In the past 50 years, a near-record surge of immigration -- much of it from Asia and Latin America -- has transformed the ethnic makeup of the U.S., reducing the white share of the population from 84 percent in 1965 to 62 percent today, with whites projected to drop into minority status by 2055, according to a recent report by the nonpartisan Pew Research Center.

The modern immigration wave has brought 59 million people to the United States, accounting for half the nation's population growth, Pew found. The research center projects that in the next 50 years, immigration will add another 103 million people to the U.S. population, bringing the total to 441 million, with immigration accounting for 88 percent of the growth.

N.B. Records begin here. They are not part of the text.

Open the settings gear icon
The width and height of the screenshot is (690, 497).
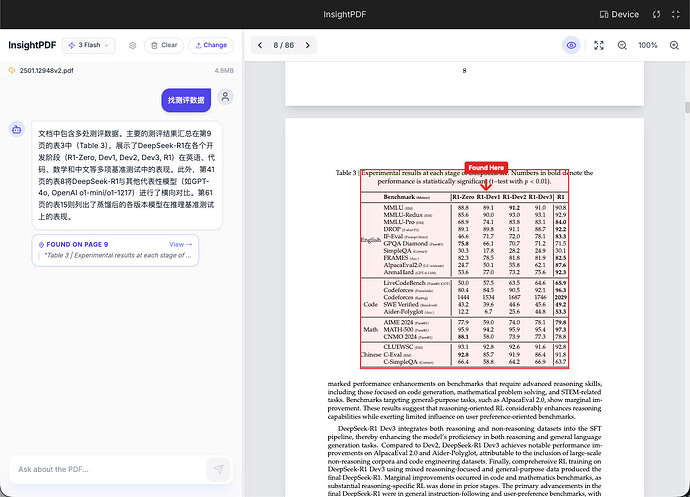coord(132,45)
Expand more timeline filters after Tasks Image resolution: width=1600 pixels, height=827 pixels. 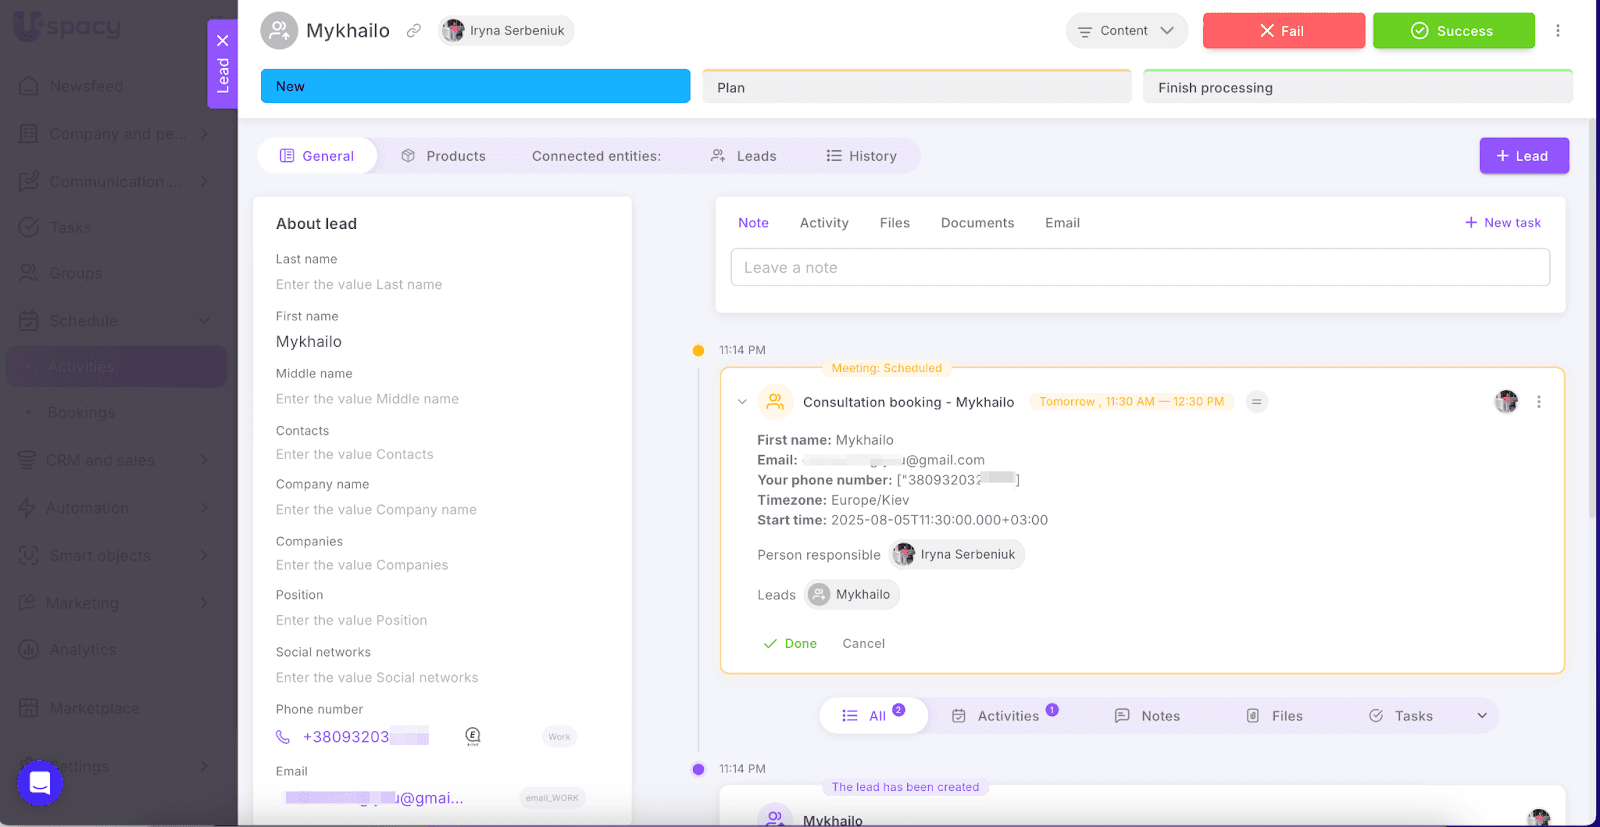tap(1482, 716)
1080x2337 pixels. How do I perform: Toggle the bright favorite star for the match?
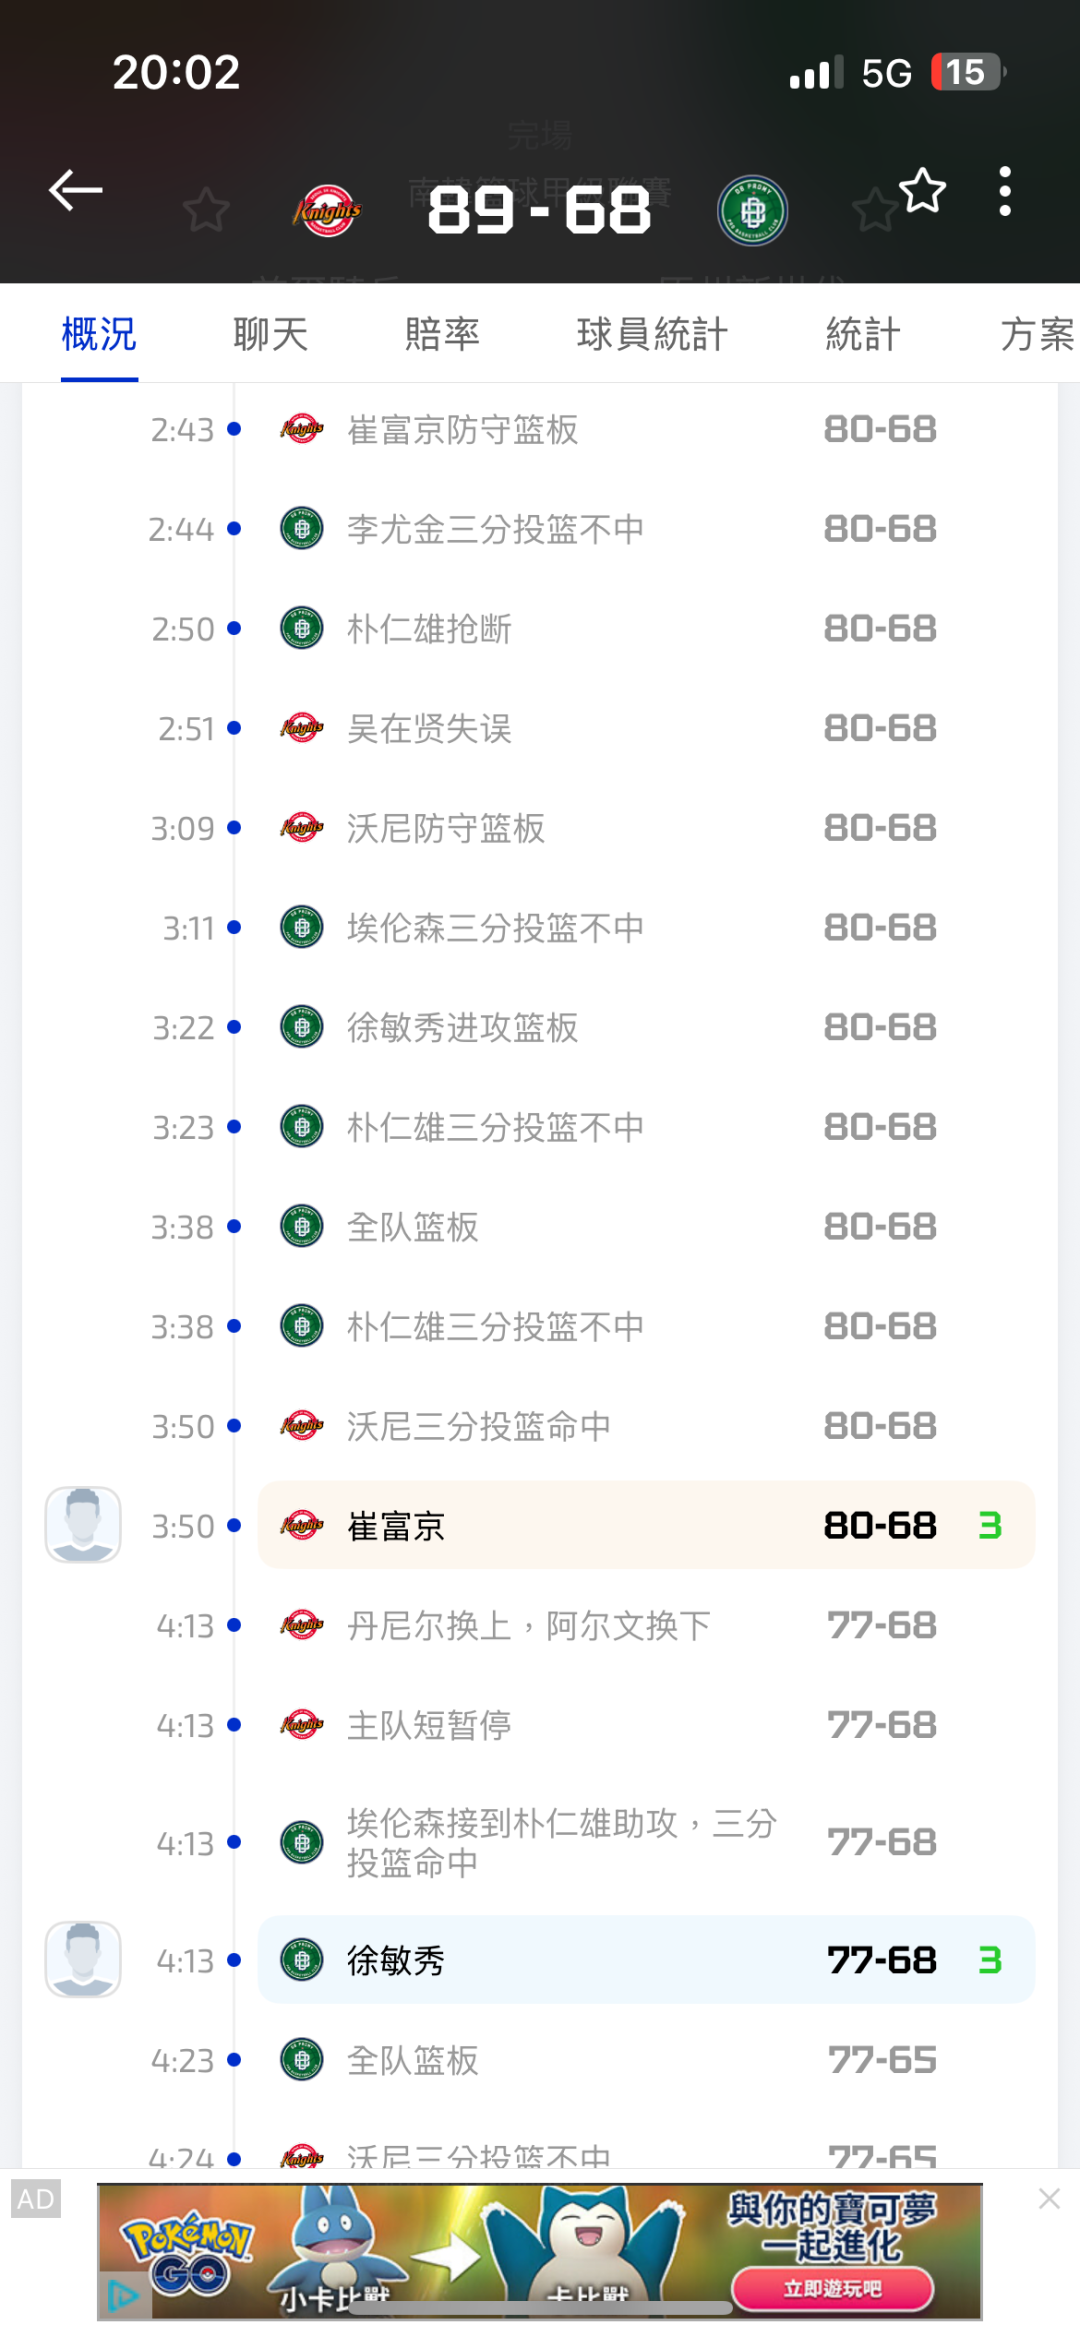pos(922,190)
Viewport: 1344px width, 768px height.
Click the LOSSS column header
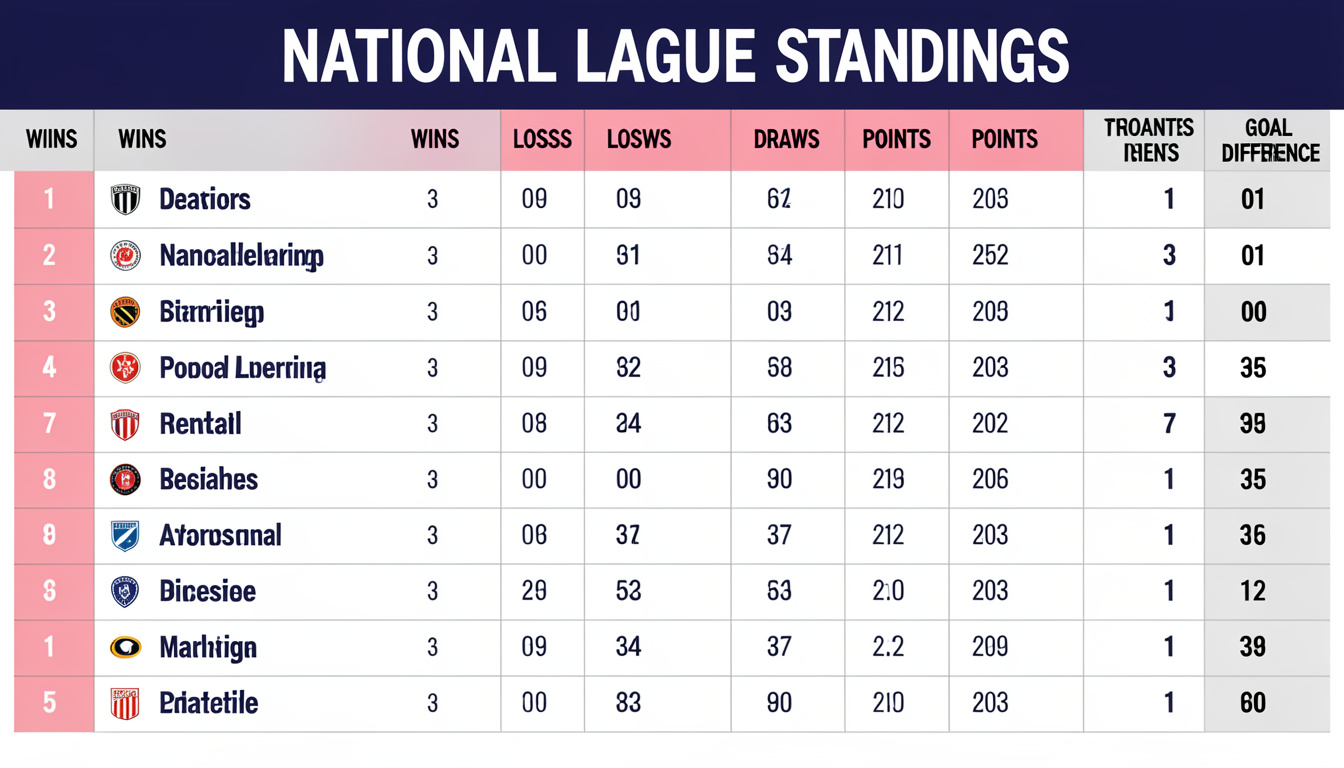coord(542,140)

"The racial mixture of our immigration stream has radically changed in the last 50 years, there's just no doubt about it,'' said Muzaffar Chishti, director of the nonpartisan Migration Policy Institute's office at New York University School of Law. ``We have also, in terms of pure numbers, beaten the old historic highs of the first decade of the 20th century.''

The political reaction to those immigration waves in the late 19th and early 20th centuries, which included large numbers of Italian and Polish migrants, was blunt, beginning with the Chinese Exclusion Act in 1882, the Asiatic Barred Zone in 1917 that blocked nearly all immigration from Asia and the Middle East, and the 1921 and 1924 national origin quotas that slashed overall admissions into the U.S. and heavily favored Northern Europeans.

A long immigration lull followed, until Congress made a U-turn with the 1965 Immigration Act, the least known of four landmark civil rights laws that its sponsors thought would preserve the nation's white majority while eliminating racially tinged national origin quotas that had become embarrassing at home and abroad.

"Guess what happened,'' Chishti said. "It flipped upside down.'' As Europe flourished, its citizens lost interest in leaving home. Instead, Asians and Latin Americans established family toeholds that grew rapidly into huge flows.

Today a similar dynamic appears to be under way with Middle Eastern and African migrants, many of whom arrive on student or work visas. Pew estimates that Muslims currently make up less than 1 percent of the adult U.S. population, but by 2050 will surpass American Jews in number. Pew estimates that 100,000 Muslims were granted permanent residency in 2012, about 10 percent of all new green card holders.

Simultaneously, various legal changes and economic forces contributed to a rise in unauthorized immigration from the 1980s to 2007, bringing to the U.S. an unauthorized population of 11.3 million. These immigrants began settling beyond the traditional gateway states of California, Texas and New York to the South and Midwest, the heart of Republican territory, where people had little prior exposure to large numbers of foreigners.

So, in addition to a "near record high population of foreign-born, we've also seen a dispersion of the immigrant population around the country,'' said Mark Hugo Lopez, Pew's director of Hispanic research. The large flows have "resulted in big and quick demographic changes in the racial and ethnic composition'' of the country, Lopez said.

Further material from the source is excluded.